Why hosting uptime guarantees are usually worthless - keltex
http://www.shoemoney.com/2010/05/27/i-guarentee-this-post-will-change-your-life/

======
Terretta
The $2,000/hour * 10 hours example shows flawed customer thinking. A guarantee
involving cash payback puts too much responsibility on the hosting provider,
and not enough on the customer.

A customer is responsible for establishing the appropriate redundancy for his
business. If his business uptime is so incredibly vital, generating $2,000 an
hour, then $1,000 in hosting a month is a ridiculously low investment.

Google's MSA offers credits in the form of days of additional hosting service
for moments of service unreachability. This is a guarantee that puts the
burden of service where it should be. Google is responsible for providing a
service. If they don't, they'll do much more of the same work for the customer
at Google's cost. And the service is what it is. Google doesn't want to have
to give away services, so they try to make it work.

But the customer is responsible for choosing commercially appropriate levels
of hosting and replication and redundancy. Only the customer can decide how
bulletproof he wants it to be, at what cost.

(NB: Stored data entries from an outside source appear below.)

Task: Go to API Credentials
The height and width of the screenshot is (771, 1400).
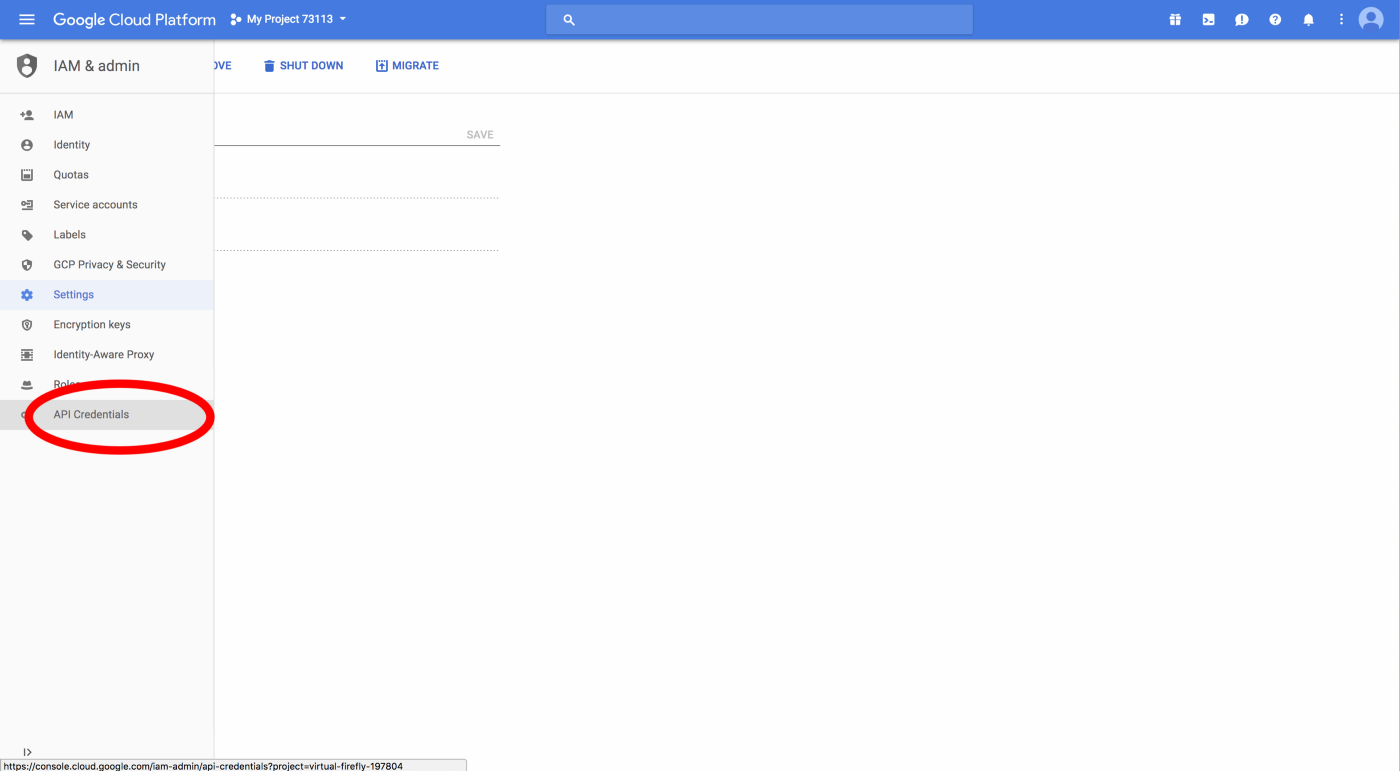Action: pos(91,415)
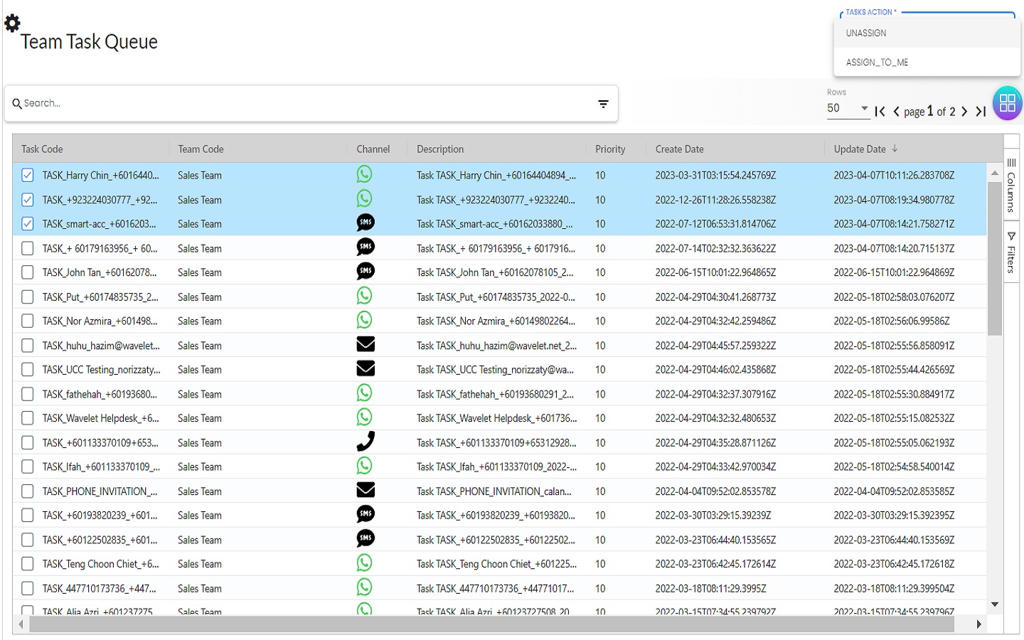Screen dimensions: 1024x640
Task: Click WhatsApp icon for Harry Chin task
Action: click(x=364, y=175)
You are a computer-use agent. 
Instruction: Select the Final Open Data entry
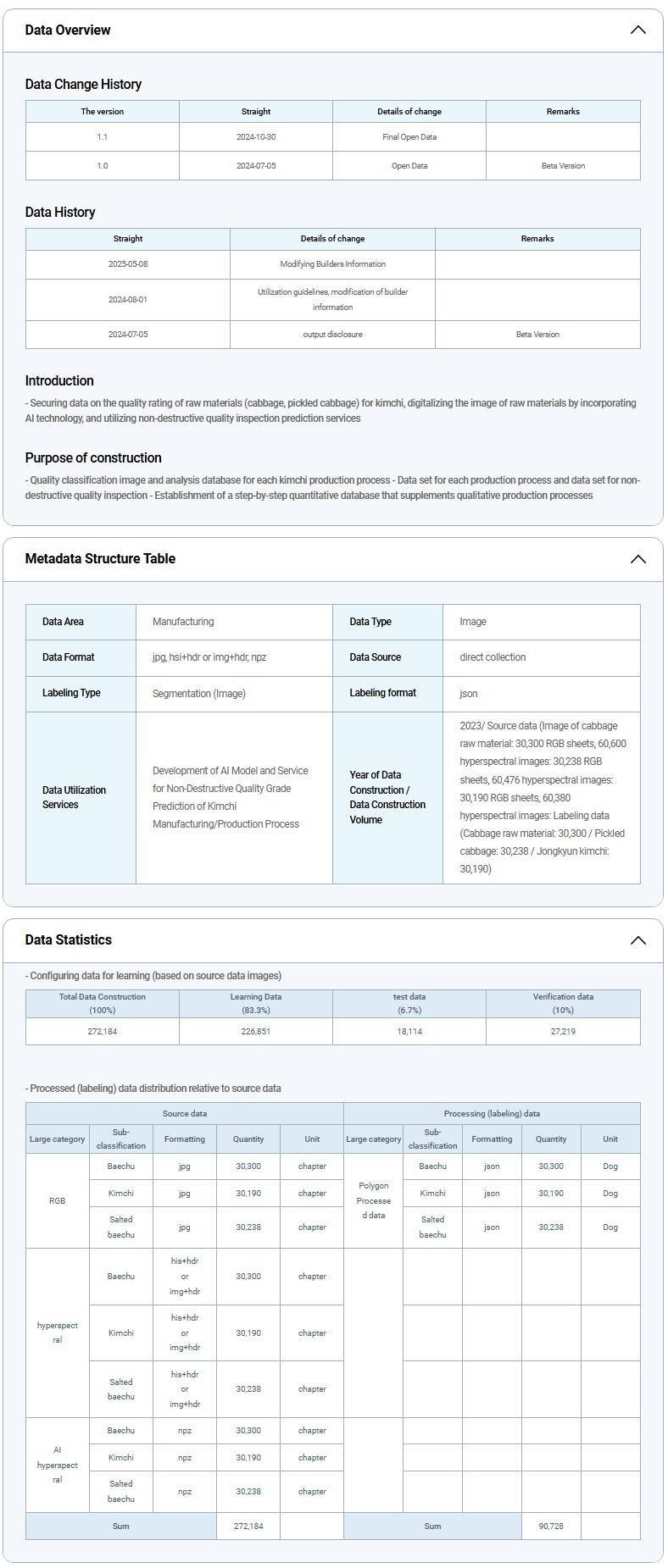tap(409, 137)
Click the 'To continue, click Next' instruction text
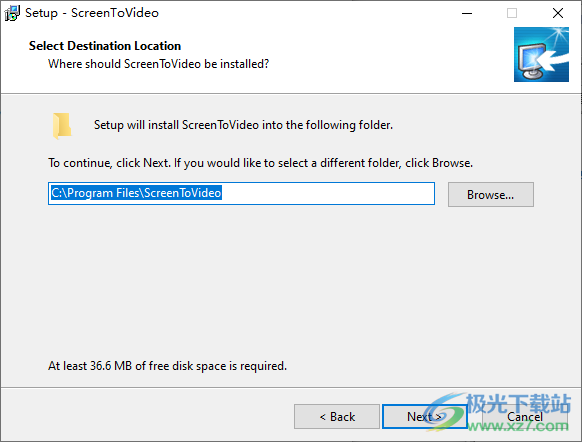This screenshot has width=582, height=442. [261, 163]
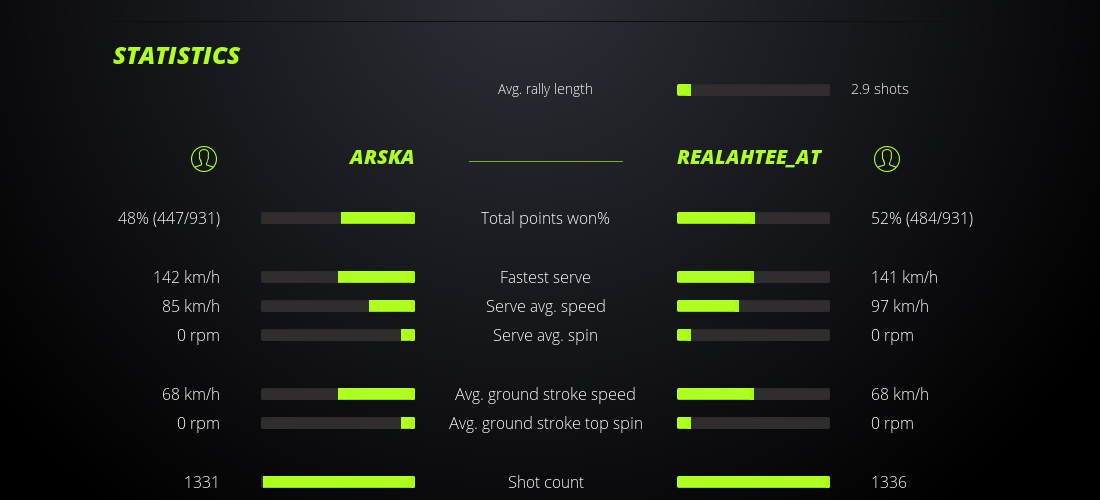Click the Total points won% label
This screenshot has width=1100, height=500.
pyautogui.click(x=545, y=218)
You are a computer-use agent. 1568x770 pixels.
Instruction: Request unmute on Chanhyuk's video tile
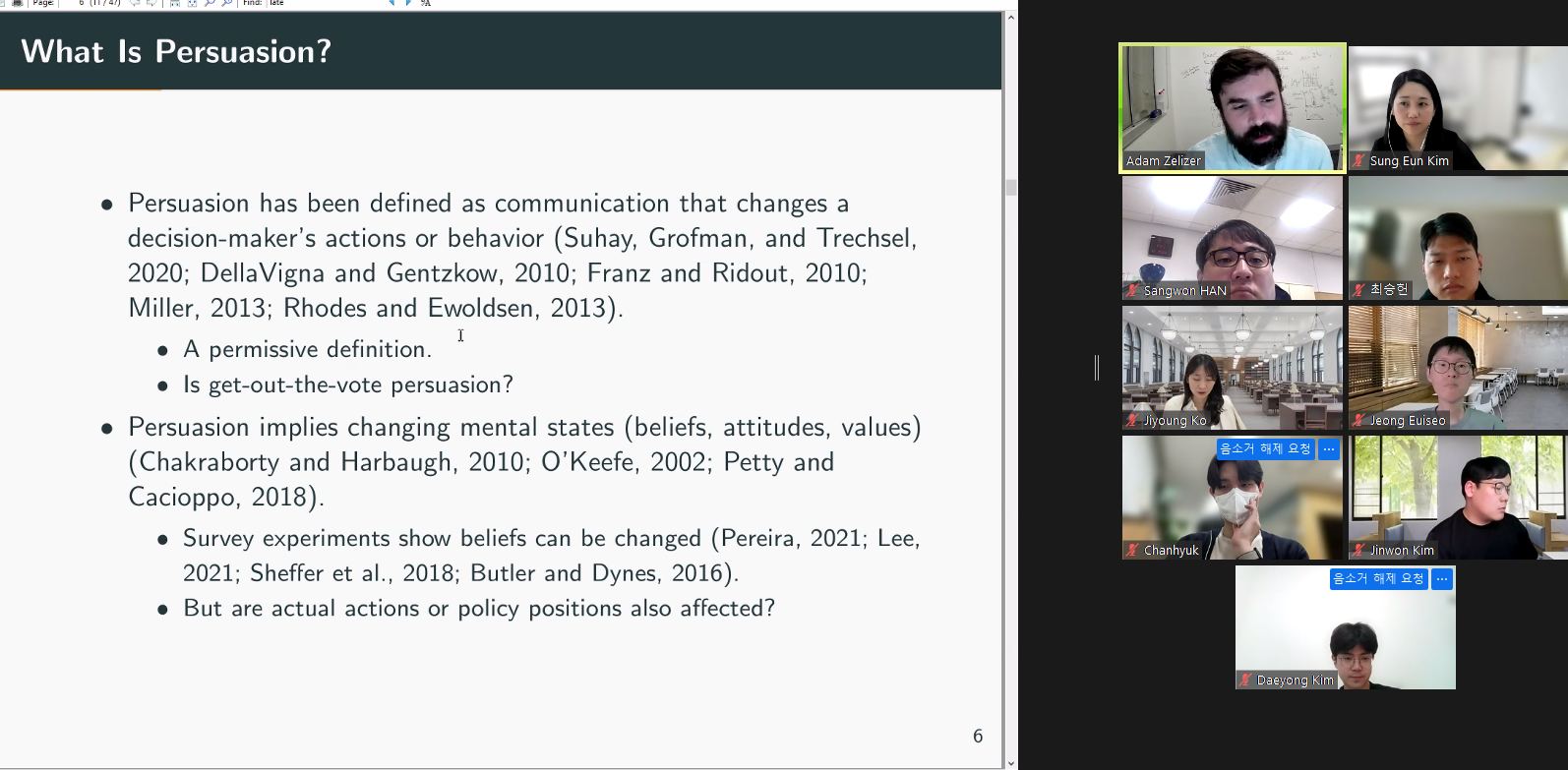1265,448
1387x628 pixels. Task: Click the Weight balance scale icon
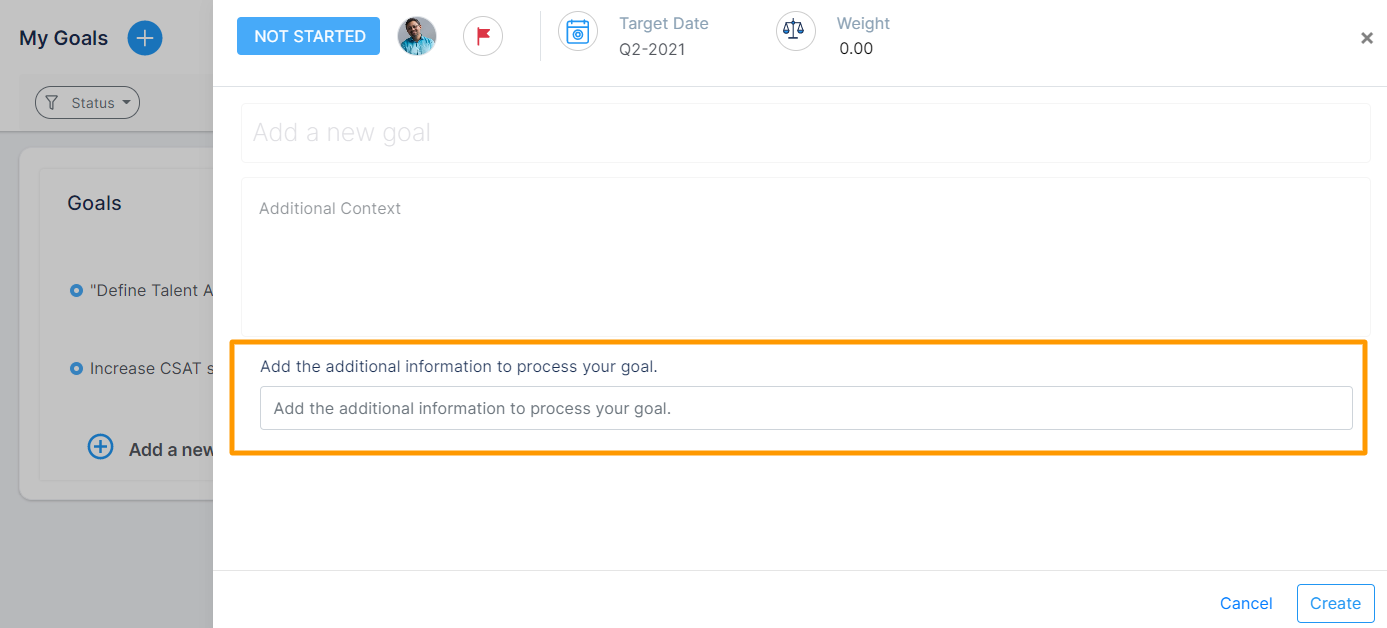(795, 30)
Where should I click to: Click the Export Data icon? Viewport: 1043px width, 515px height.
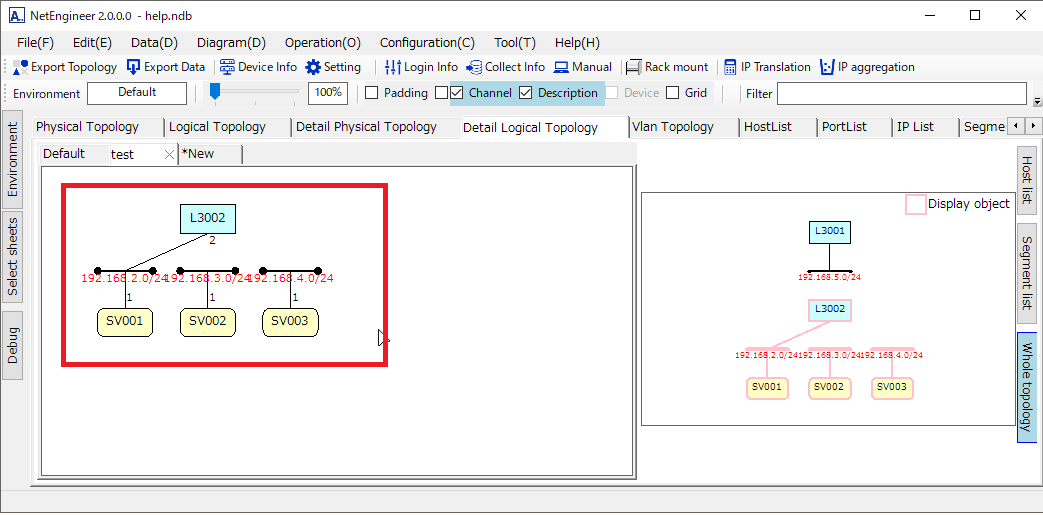[134, 67]
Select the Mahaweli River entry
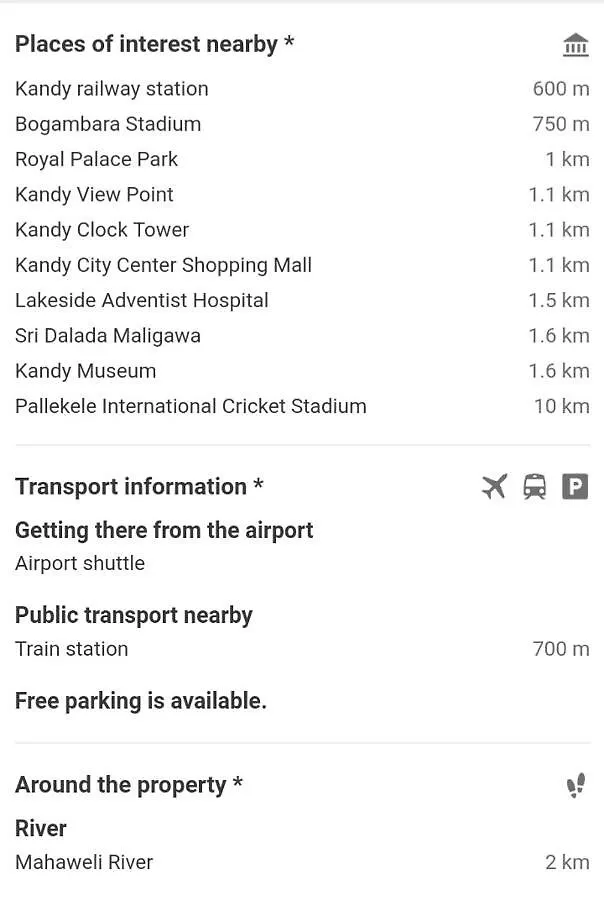This screenshot has height=900, width=604. pyautogui.click(x=302, y=862)
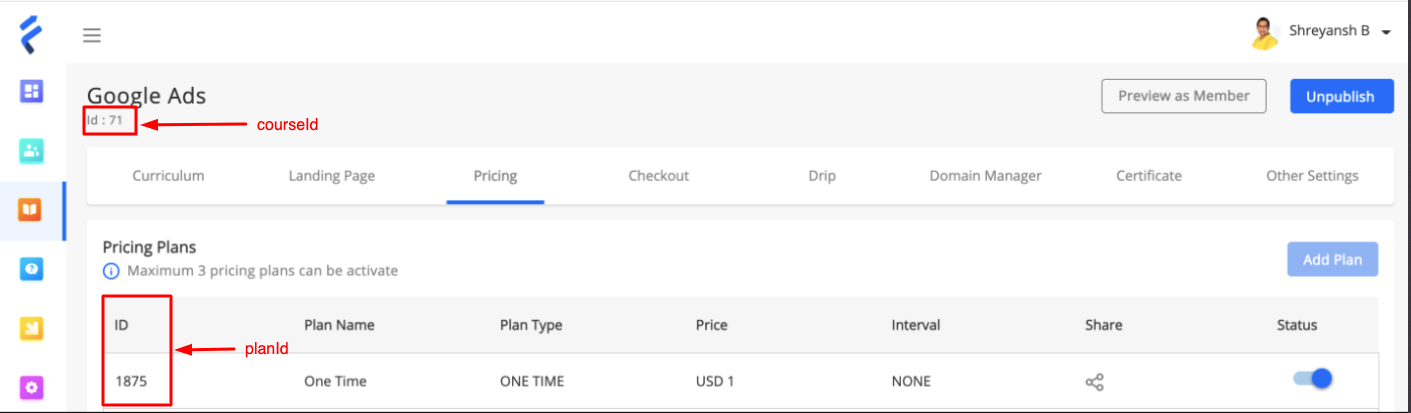
Task: Click the info icon beside maximum plans note
Action: (x=110, y=270)
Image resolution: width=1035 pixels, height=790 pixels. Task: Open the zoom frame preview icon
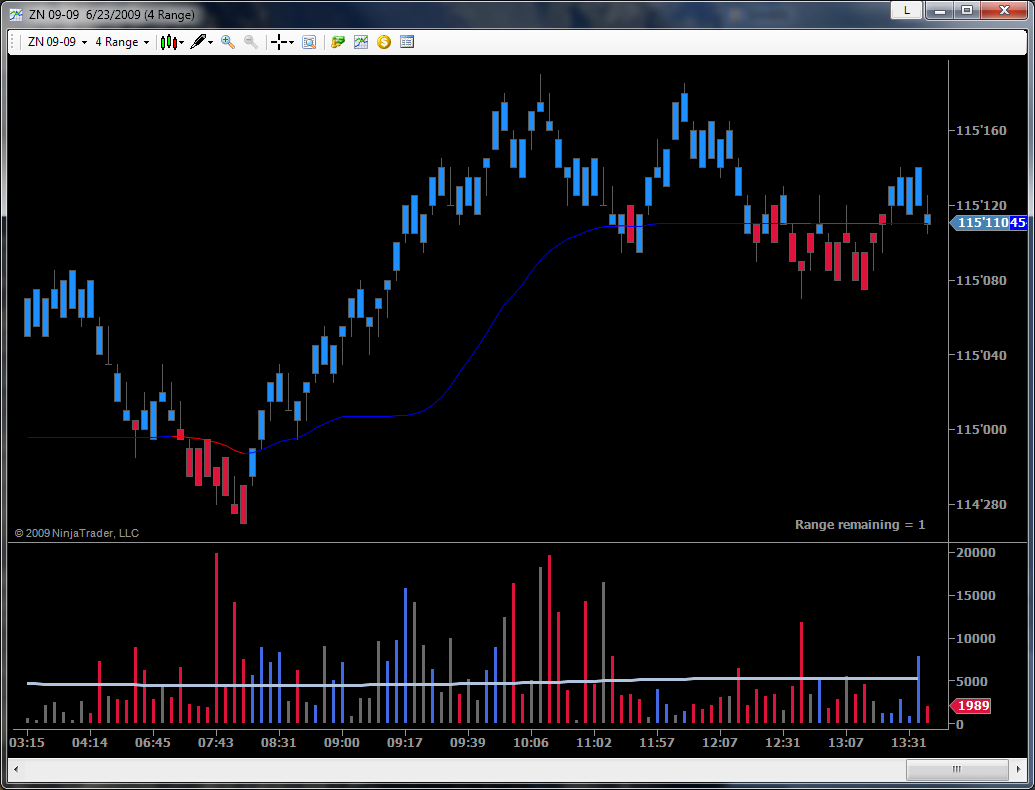[x=309, y=42]
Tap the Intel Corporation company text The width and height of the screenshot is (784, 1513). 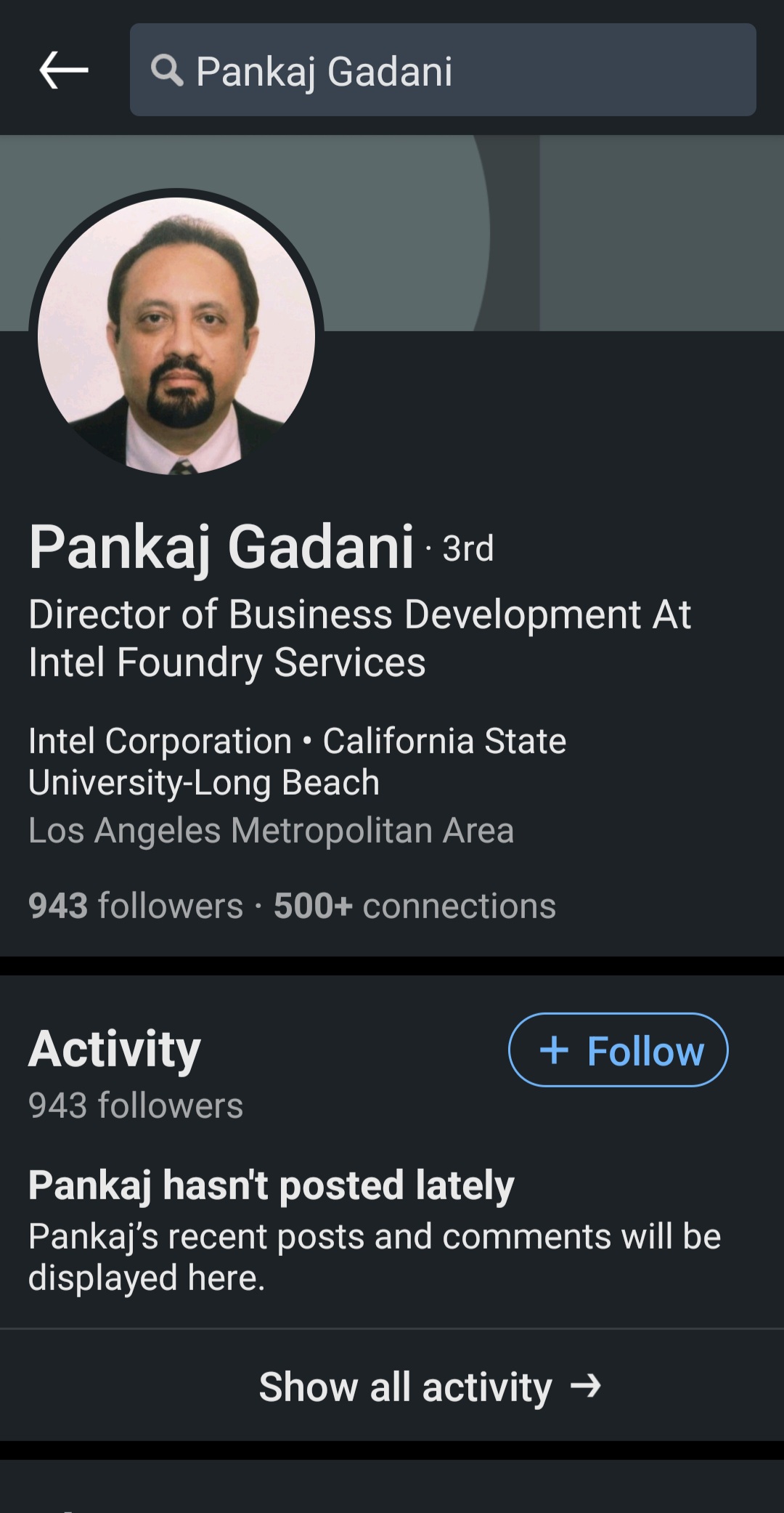[160, 742]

Frankly, online hosting customers should operate as though there is no hosting
guarantee at all, and plan their web business bulletproofing costs according
to their appetite for dealing with the reality that the Internet breaks.

------
lazyant
I don't know of any hosting company that in case of downtime will give you
anything more than the money back (prorated for the duration of the downtime
for example); basically their liability is limited to the fee in their ToS.